#### Selected passage ####

NEW YORK (NewsNation) — The Centers for Disease Control and Prevention updated its guidelines for COVID-19 testing, now saying those who have been in close contact with someone who has had the virus may not need to be tested.
The site now says: “If you have been in close contact (within 6 feet) of a person with a COVID-19 infection for at least 15 minutes but do not have symptoms, you do not necessarily need a test unless you are a vulnerable individual or your health care provider or State or local public health officials recommend you take one.”
Under the previous guidelines, testing was appropriate for those with recent or suspected exposure, even if they were asymptomatic.
There was a caveat, however. Testing may be recommended for those with health problems that make them more likely to suffer severe illness from an infection, or if their doctor or local state officials advise they get tested.
It is unclear why the U.S. Department of Health and Human Services updated the guidelines. The change has left many doctors puzzled.
Health professionals understand that testing is necessary for keeping outbreaks in check. The CDC confirmed about 40% of the people infected are symptom-less.
“I was taken aback and didn’t know that it was under consideration,” said John Auerbach, president of Trust for America’s Health, a non-partisan public health policy, research and advocacy organization that works to improve U.S. preparedness against disease. “The recommendation not to test asymptomatic people who likely have been exposed is not in accord with the science.”
Dr. Carlos del Rio, an infectious disease specialist at Emory University, suggested in a tweet that there are two possible explanations: testing supply issues and/or President Trump desiring to see case counts drop by discouraging testing.
Dr. Tom Frieden, who headed the CDC during the Obama administration, said the move follows another recent change: to no longer recommend quarantine for travelers coming from areas where infections are more common.
“Both changes are highly problematic” and need to be better explained, said Frieden, who now is president of Resolve to Save Lives, a nonprofit program that works to prevent epidemics.
Frieden said he, too, believes HHS forced the CDC to post the changes. He called it “a sad day” because “CDC is being told what to write on their website.”
The Associated Press contributed to this report.

####

Exercise details >> Rewrite everything in the CDC testing report from "There was a" down to "infected are symptom-less.", changing "puzzled" to "confused". The material after this point comes from a separate source.

#### Raw data ####

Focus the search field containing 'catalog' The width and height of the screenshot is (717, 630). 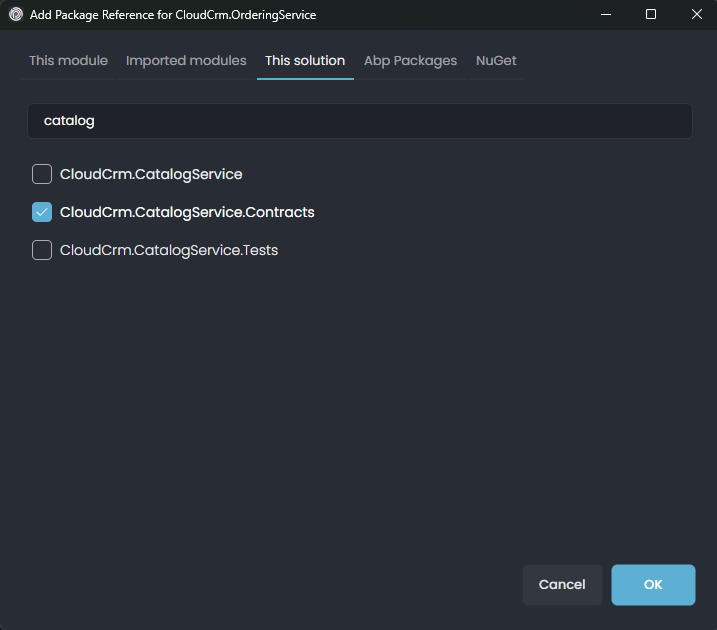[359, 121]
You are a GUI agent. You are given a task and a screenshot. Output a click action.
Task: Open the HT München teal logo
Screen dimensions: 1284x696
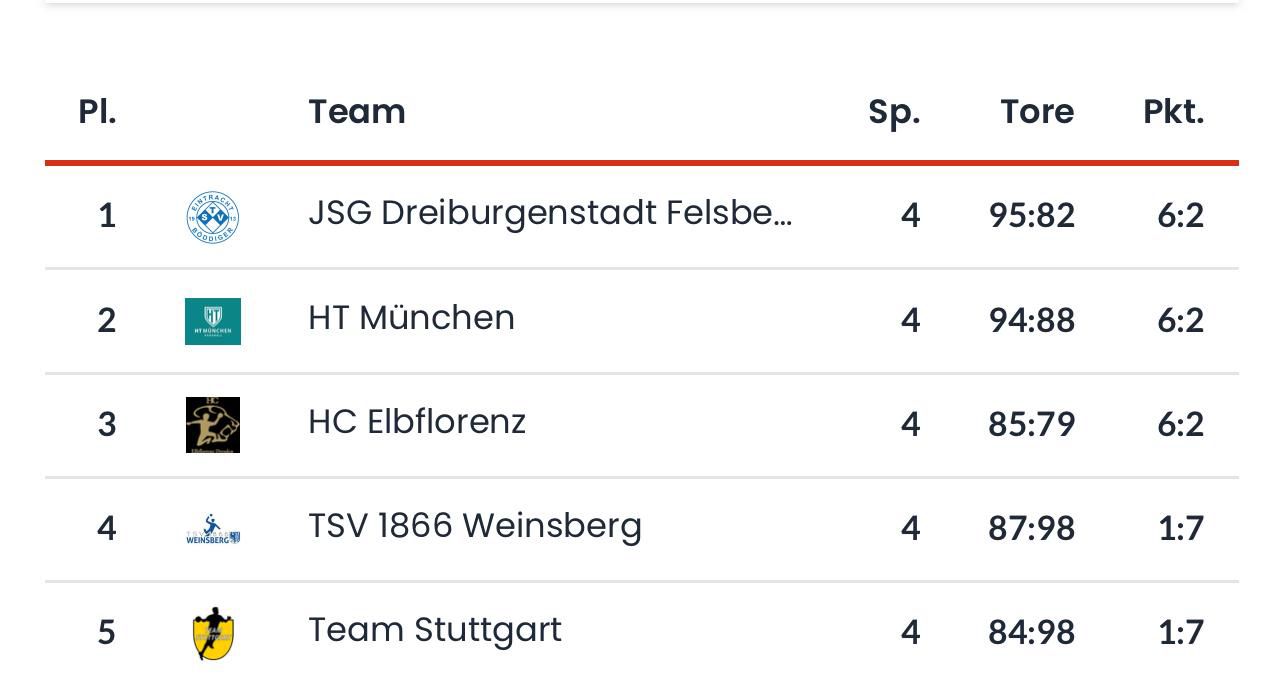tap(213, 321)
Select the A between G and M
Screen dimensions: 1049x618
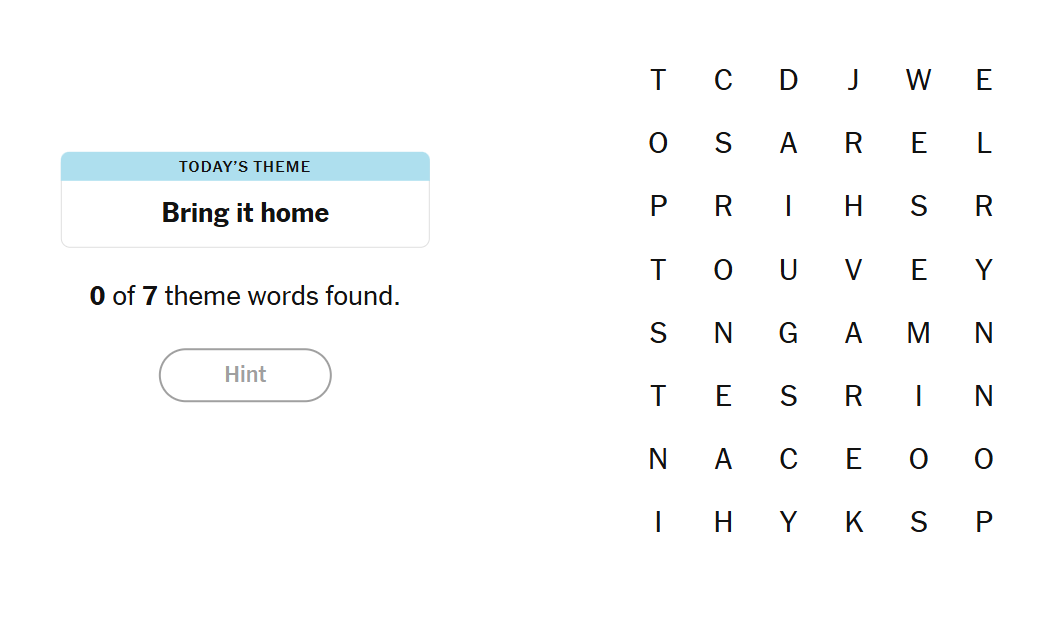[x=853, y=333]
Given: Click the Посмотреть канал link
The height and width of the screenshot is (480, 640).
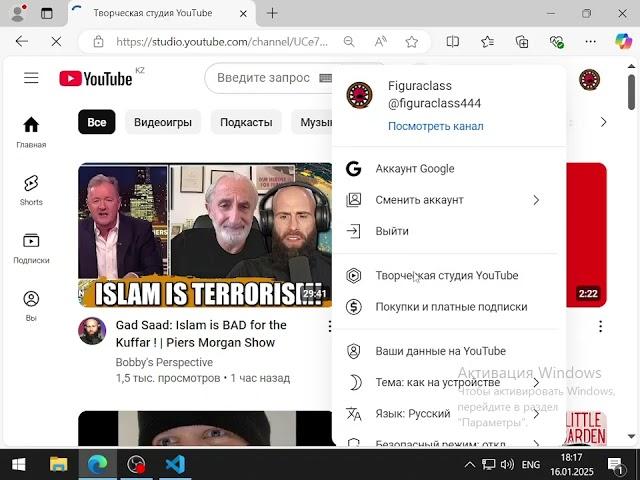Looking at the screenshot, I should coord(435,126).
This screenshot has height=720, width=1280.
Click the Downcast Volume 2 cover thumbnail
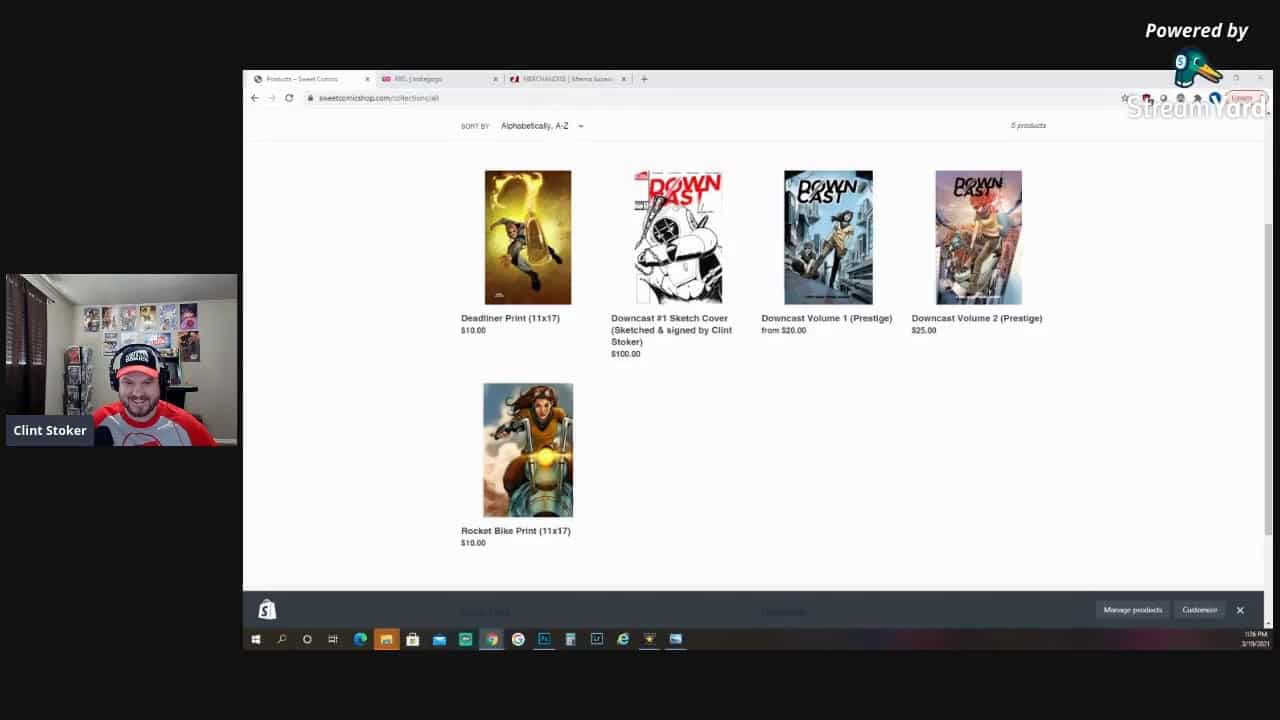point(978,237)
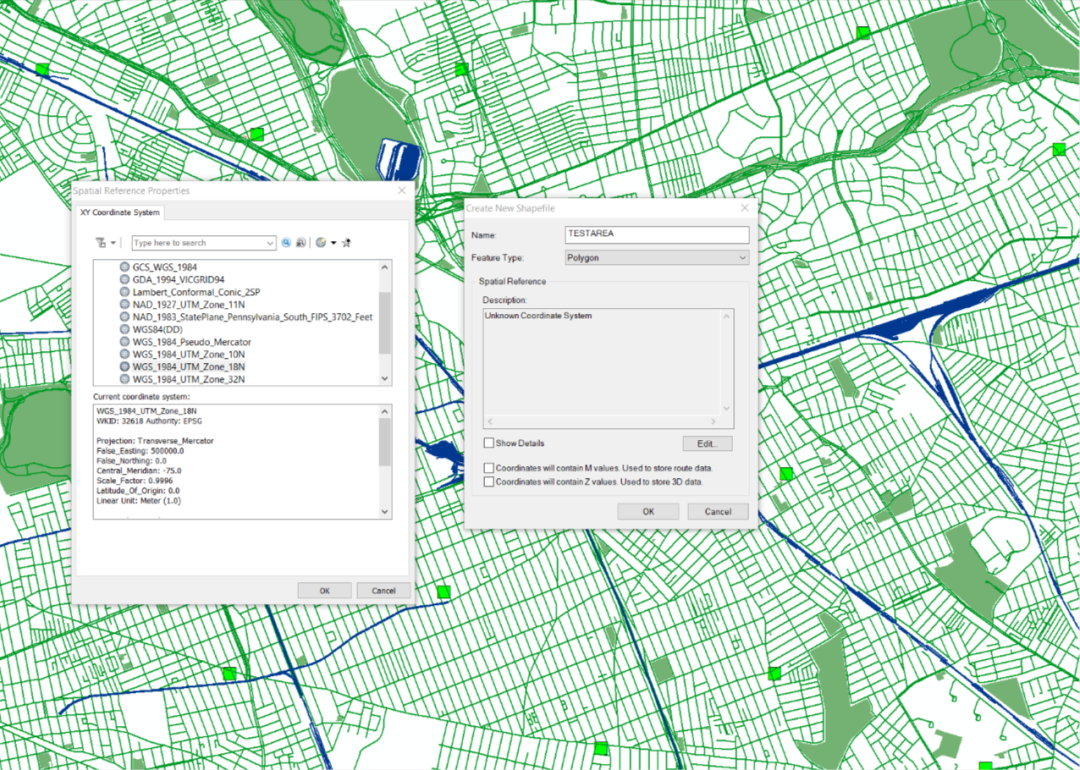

####

Your solution >>
There was a caveat, however. Testing may be recommended for those with health problems that make them more likely to suffer severe illness from an infection, or if their doctor or local state officials advise they get tested.
It is unclear why the U.S. Department of Health and Human Services updated the guidelines. The change has left many doctors confused.
Health professionals understand that testing is necessary for keeping outbreaks in check. The CDC confirmed about 40% of the people infected are symptom-less.